All of this changed in New Bern North Carolina where we chose to spend Friday night at a B&B before checking into our condo the next day.  New Bern (founded in 1710 by Swiss immigrants and named accordingly) was the state’s first capitol city (Tryon Palace Historical Site); the place where Pepsi Cola was invented (by Caleb Bradham in his pharmacy); was captured and occupied by Union forces until the end of the Civil War in 1865 (and thus left in tact unlike e.g.

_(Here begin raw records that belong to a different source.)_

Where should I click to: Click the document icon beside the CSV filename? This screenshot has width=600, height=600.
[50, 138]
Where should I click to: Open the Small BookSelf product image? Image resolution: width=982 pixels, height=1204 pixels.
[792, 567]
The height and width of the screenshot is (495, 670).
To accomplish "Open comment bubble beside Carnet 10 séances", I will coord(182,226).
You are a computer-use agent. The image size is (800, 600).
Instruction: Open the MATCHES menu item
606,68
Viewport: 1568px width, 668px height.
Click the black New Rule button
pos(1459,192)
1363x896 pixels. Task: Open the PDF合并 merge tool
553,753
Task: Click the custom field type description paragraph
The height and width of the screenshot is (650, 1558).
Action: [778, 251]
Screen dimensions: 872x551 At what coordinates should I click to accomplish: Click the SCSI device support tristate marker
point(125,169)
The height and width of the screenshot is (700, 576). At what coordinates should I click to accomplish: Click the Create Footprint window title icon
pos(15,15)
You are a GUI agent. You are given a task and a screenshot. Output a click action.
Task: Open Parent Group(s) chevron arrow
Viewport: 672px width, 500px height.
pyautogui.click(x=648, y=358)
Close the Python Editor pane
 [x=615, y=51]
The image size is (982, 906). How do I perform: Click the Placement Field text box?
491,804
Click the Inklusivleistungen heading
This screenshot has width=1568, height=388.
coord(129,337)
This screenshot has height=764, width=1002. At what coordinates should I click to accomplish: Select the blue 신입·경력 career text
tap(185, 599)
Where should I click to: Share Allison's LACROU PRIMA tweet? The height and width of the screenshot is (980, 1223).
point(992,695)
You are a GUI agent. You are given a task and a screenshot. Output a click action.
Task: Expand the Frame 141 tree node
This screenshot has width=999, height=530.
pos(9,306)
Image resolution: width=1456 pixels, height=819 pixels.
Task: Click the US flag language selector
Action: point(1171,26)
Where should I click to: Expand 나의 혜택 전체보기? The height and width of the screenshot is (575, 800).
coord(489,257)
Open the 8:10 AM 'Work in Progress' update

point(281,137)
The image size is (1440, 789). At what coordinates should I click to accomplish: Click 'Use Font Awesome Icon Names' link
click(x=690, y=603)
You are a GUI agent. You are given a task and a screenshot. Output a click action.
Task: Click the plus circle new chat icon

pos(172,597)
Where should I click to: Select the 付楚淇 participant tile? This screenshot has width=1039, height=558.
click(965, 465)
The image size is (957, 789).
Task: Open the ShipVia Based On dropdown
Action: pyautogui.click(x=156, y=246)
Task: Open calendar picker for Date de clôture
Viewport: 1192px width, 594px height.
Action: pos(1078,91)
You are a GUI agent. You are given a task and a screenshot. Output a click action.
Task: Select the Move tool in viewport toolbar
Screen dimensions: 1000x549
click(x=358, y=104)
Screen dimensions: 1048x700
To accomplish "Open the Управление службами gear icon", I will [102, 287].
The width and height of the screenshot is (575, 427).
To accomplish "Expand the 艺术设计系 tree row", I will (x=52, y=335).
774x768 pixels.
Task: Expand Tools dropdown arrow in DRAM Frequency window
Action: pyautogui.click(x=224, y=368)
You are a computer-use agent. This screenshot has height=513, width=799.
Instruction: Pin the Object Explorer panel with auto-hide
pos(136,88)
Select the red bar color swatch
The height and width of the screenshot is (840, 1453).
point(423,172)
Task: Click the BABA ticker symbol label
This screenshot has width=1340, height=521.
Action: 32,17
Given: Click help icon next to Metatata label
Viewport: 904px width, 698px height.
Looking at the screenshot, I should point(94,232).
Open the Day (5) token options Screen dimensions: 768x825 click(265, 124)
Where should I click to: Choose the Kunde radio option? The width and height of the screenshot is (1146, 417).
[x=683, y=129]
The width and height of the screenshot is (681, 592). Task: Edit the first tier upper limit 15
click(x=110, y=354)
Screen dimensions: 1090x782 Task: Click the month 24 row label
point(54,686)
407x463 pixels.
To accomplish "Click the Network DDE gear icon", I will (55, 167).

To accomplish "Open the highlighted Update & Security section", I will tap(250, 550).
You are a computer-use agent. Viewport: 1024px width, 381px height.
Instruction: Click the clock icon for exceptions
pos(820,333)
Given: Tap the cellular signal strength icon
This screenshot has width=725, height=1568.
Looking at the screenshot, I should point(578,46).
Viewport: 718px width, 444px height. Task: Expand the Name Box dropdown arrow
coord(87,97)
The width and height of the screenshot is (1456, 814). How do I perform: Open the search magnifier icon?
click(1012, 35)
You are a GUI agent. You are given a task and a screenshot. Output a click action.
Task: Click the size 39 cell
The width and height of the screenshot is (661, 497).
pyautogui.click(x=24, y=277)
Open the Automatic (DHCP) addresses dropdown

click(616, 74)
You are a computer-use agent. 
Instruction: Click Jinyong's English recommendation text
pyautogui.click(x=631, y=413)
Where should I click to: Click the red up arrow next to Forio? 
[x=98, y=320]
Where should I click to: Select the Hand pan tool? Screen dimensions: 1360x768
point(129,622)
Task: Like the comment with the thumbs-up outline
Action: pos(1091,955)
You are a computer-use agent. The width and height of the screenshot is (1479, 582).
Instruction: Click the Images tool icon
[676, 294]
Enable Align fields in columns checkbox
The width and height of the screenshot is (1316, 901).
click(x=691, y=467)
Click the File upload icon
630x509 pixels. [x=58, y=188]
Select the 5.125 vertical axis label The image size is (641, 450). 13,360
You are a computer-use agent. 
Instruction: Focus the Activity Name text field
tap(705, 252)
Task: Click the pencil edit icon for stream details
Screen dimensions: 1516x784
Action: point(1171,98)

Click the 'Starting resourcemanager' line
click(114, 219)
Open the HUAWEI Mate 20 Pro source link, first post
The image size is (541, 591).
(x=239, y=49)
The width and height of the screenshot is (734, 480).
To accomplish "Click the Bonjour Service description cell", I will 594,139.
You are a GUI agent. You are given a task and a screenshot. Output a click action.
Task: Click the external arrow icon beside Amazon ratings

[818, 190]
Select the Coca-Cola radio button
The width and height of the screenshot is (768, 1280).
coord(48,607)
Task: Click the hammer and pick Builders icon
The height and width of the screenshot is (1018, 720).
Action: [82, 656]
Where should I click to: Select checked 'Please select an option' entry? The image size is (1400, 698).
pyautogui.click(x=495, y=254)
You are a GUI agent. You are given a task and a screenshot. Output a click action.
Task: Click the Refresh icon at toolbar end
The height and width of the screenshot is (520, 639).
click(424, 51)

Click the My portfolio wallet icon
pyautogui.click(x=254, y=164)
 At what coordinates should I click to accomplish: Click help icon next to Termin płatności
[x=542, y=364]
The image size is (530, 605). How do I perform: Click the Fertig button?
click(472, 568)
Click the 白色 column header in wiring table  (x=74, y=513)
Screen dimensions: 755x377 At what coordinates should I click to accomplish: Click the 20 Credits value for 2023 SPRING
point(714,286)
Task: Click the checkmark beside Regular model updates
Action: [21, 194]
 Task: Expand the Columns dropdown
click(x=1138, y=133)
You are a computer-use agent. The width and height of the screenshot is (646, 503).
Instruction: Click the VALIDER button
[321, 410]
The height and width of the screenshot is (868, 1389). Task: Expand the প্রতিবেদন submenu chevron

Atlanta); and now thanks the new retirement demographic is a small southern town with a northern accent (many belonging to “half-backs” who initially moved to Florida from the northeast and then 50% of the way back up the coast.)
       
After a king-size sleep (the first B), a gourmet omelet (the second) and a brief stroll through the down town area where a blessing of the animals coincidentally was happening we headed off to the beach.
       
One reason that we like the “off-season” at Emerald Isle is that it really is an “off season”.  Beaches are largely empty.  Golf courses are largely empty.  Stores and restaurants are largely empty.  Even the Columbus Day weekend with abnormally warm temperatures was largely empty.
     
We visited the Aquarium on the island and on its walking trail met a transplanted couple from New Jersey who told us that the brown, apparently lifeless plant clinging to an overhead pine was in fact a “Resurrection Fern” which would rise from the dead with lush green leaves when moist conditions returned.  They also showed us the “red patch bark lichen” (a phrase worthy of Zippy the Pinhead) that covered many of the tree trunks around us.
     
Each morning Mars and I walked the 1/4 mile to the newspaper machine to get our daily “News & Observer” – “It ain’t much but it’s the best that we got”, said the guy in front of us in line.  On our trek we were serenaded by the sounds of cardinals, robins, and other songbirds – none of which we ever saw.  Then we figured it out.

Sweet trill of nature
was nothing but Mockingbirds
messing with our heads.
       
We never did however ascertain the source of the sweet floral aromas that engulfed us every time we passed through the (to our northern eyes) non-fragrant landscape.  It definitely was not the prickly pear cactus – a New Mexican high desert favorite of ours that, for whatever reason, flourishes in the drippingly humid atmosphere of North Carolina.
      
I have to mention golf – for two reasons.  (1) Strangely we played better than normal (birdies, pars) on a course much more difficult (water, sand, distance) than the one we normally frequent – an ill-maintained public course in the middle of a heavily used urban public park (raucous picnics, dogs on the fairways, people fishing at the water hazards).  (2) Because of the proximity of the U.S. Marine Corps Camp Lejeune to our vacation golf course there is the frequent sound of gunfire in the background.  This did not bother us at all because of our training on our home course.
        
That’s about it.  Thanks for reading this.  No seriously, I’m a northern guy.  I really mean it - thank youuuuuuuuuu!